Ethics approval and consent to participate

This study was approved by the ethics committee of Huashan Hospital. Written informed consents for participation were obtained from both patients and their relatives.

Consent for publication

Written informed consents for publication were obtained from both patients and their relatives.

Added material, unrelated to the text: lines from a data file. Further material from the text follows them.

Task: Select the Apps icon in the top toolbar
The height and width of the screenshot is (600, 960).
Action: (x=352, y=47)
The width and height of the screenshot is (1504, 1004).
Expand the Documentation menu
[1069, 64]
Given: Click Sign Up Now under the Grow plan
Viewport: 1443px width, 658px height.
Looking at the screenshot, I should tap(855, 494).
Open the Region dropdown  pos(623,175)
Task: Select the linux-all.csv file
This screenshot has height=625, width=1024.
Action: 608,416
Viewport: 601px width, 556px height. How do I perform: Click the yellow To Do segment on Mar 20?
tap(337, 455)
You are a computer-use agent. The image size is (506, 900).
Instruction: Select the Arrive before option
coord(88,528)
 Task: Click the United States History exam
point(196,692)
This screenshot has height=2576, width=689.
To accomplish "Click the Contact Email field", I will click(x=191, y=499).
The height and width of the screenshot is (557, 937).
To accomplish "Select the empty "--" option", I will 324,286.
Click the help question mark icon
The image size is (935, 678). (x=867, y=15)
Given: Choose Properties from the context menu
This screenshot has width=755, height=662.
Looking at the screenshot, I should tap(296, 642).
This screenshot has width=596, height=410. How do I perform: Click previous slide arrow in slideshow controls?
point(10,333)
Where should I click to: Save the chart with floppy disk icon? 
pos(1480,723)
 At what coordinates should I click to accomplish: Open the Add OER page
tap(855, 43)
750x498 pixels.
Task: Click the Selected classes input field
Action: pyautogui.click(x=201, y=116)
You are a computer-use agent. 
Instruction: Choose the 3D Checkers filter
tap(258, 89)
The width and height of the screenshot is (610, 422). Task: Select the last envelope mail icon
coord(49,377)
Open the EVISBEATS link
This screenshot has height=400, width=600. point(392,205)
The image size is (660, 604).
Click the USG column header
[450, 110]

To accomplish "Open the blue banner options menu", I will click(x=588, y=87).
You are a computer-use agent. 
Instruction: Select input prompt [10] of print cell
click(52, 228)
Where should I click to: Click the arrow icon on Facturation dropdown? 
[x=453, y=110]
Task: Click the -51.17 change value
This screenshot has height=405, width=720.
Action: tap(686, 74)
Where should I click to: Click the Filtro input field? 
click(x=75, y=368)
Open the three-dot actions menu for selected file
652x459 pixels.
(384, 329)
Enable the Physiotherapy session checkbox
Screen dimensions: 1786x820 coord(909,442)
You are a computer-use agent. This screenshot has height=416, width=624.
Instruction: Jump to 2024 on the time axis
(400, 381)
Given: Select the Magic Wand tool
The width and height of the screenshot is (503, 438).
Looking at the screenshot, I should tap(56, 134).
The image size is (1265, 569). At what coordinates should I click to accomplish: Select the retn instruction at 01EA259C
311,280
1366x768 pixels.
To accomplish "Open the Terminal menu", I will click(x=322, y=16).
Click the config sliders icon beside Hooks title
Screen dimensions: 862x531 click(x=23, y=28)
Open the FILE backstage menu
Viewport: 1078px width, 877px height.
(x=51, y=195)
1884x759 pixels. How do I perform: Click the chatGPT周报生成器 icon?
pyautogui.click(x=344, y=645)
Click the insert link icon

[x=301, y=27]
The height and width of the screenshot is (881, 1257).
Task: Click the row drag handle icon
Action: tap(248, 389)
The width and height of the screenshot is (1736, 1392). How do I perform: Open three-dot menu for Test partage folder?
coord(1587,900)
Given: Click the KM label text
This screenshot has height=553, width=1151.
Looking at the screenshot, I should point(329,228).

Availability of data and material

Data sharing neo applicable to this article as no datasets were generated or analyzed during the current study.

Funding

This work has no funding to support.

Competing Interests

The authors declare that they have no competing interests.

Authors’ contributions

Fang Peng performed the statistical analysis and drafted the manuscript. Yue Zhang participated in the design of the study and performed molecular genetic studies, Xin-Yue Zhou performed molecular genetic studies. Shuai-Qi Huang participated in the design of the study. Chen Chen participated in the design of the study. Zheng-Tong Ding collected the clinical data. Jian Wang collected the clinical data. Yi-Min Sun carried out the molecular genetic studies and drafted the manuscript. Jian-Jun Wu conceived of the study, and participated in its design and coordination and helped to draft the manuscript. All authors read and approved the final manuscript.

Acknowledgements

We sincerely appreciate the patients and their family members for their help and willingness in this study.